Sandra Becker
Werklund School of Education
University of Calgary
(Dr. Mimi Masson, University of Ottawa, traductrice)
Que signifie être productif en tant que chercheur ? Est-ce le nombre d’articles et de présentations produits ? Les publications dans des revues à fort impact ? Des collaborations de recherche avec des leaders dans le domaine ou les communautés que nous servons ? En examinant ces questions, il serait sage de considérer l’étymologie du mot “productif”. Dérivé du mot produire qui signifie “avancer ; faire naître ; étendre en longueur”, il est lié au latin prōdūcere, pro + ducere signifiant “mener”. (The Concise Oxford Dictionary of English Etymology, 2003). Si la productivité d’un chercheur est liée au leadership, comment cela se manifeste-t-il ? Nygard (2017) articule quatre sites de négociation qui sont ressortis d’une étude sur la productivité de la rédaction scientifique dans un institut de recherche en Norvège : (a) le genre, c’est-à-dire la manière dont les chercheurs déterminent la forme que doivent prendre les résultats de la recherche ; (b) la collaboration, c’est-à-dire le choix de la co-écriture ; (c) la qualité, c’est-à-dire le choix du lieu de publication ; et (d) le processus, c’est-à-dire la compréhension de la manière dont les individus s’engagent dans l’écriture.

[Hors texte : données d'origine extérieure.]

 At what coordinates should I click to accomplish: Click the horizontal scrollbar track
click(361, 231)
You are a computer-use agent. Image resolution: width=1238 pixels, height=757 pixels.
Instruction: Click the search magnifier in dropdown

Dans le cas de la 10e conférence de travail de l’Association canadienne pour la formation des enseignants (ACFE), qui s’est tenue à l’université Wilfrid Laurier à Waterloo, Ontario, du 24 au 26 octobre 2019, les trois premiers des quatre sites de négociation de Nygard (2017) ont été établis à l’avance, laissant le processus de rédaction comme principal objet de la réunion. La conférence de travail de l’ACFE, qui se tient tous les deux ans, est l’occasion pour les chercheurs de tout le pays de se réunir pour présenter et discuter de leurs recherches actuelles sur la formation des enseignants et aussi pour engager un dialogue scientifique sur les diverses approches envers ces recherches. Les auteurs s’engagent dans la construction de connaissances au sein de la communauté en partageant des idées et des réflexions sur leur propre travaux et en offrant des idées, des rétroactions et des suggestions sur les écrits partagés par d’autres auteurs. Les auteurs établissent des liens avec des questions de recherche plus larges, de la littérature et des méthodologies qu’ils n’ont peut-être pas envisagées et qui élargissent souvent la réflexion collective sur le sujet partagé. L’objectif final de la conférence de travail est d’offrir une communauté au sein de laquelle les chercheurs peuvent étoffer les idées liées à la formation des enseignants canadiens, en apportant une contribution de recherche évaluée par des pairs à une publication nationale actuelle et opportune.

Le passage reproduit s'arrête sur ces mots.